Apple News has rolled out a number of new features including audio stories and a new daily briefing show.
It’s also signed on more publication partners as part of an effort to expand its local and regional coverage. While many of the new titles come from Stateside (including the Raleigh Observer and the Miami Herald), it’s signed on two core Canadian players, including one French-language paper.
Le Devoir and The Globe and Mail are now available to Apple News+ subscribers. The subscription service , which gives users access to hundreds of magazines, newspapers, and premium digital publishers, first rolled out last year. Among the first Canadian publications to bet on the service were Chatelaine, Maclean’s and the Toronto Star. The paid service costs $12.99 per month and includes revenue sharing. Le Devoir is officially the first French-language paper on the app.
Brian Myles, general manager of Le Devoir, says this is a good fit for both Apple News + and the newspaper, since both run on a subscription model. Myles has long believed that the paper’s success hinges largely on subscriber loyalty, and that although advertising does play a part in the company’s future, donation and subscriptions help it not depend on ads as the market fluctuates.
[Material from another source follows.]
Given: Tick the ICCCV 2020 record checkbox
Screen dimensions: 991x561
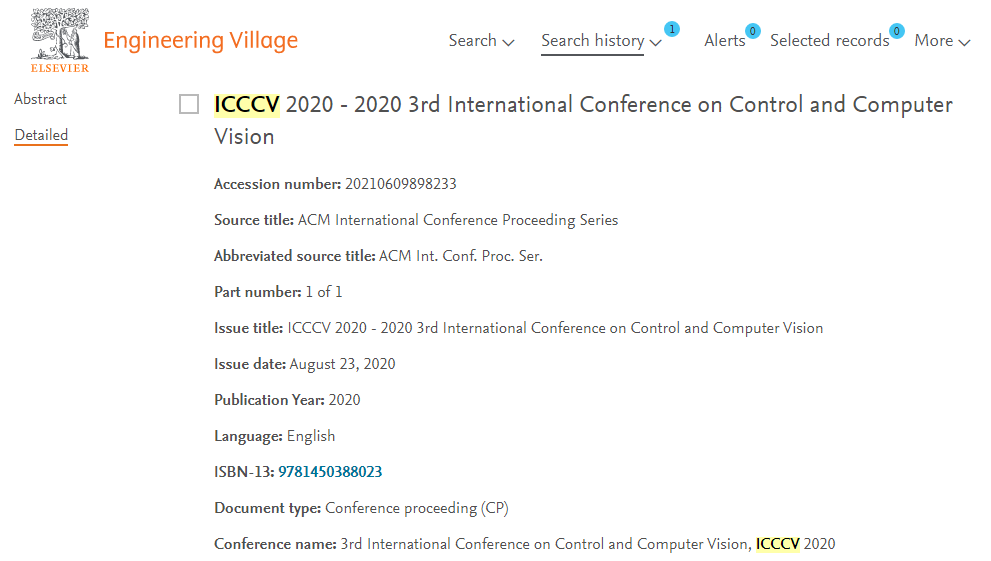Looking at the screenshot, I should pyautogui.click(x=189, y=104).
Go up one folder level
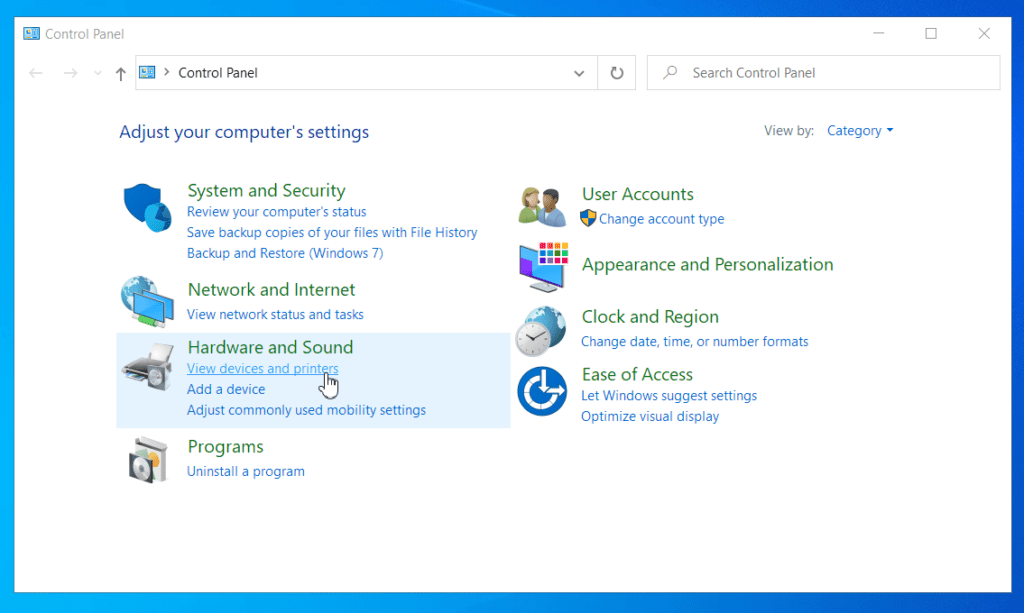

“It’s two companies who realize value through subscriptions,” says Myles, referring to Le Devoir and Apple. “It’s more a partnership than a deal. We think we could actually introduce Le Devoir to a new audience, to people who wouldn’t necessarily subscribe to the newspaper.”
Exposure may convert people from being Apple News+ subscribers, where Le Devoir will get a cut of the revenue, to subscribers to the paper itself. “We believe we’ll have more people in the funnel of convergence. The more users you have, the higher the chance we can convert them to subscribers in the end.”
But if that doesn’t happen, Myles says, the only risk that Le Devoir is taking is exposure to a new audience. Even if readers aren’t converted to subscribers, the newspaper will still have the opportunity for a good share of the revenue, and that is ultimately a win, he says.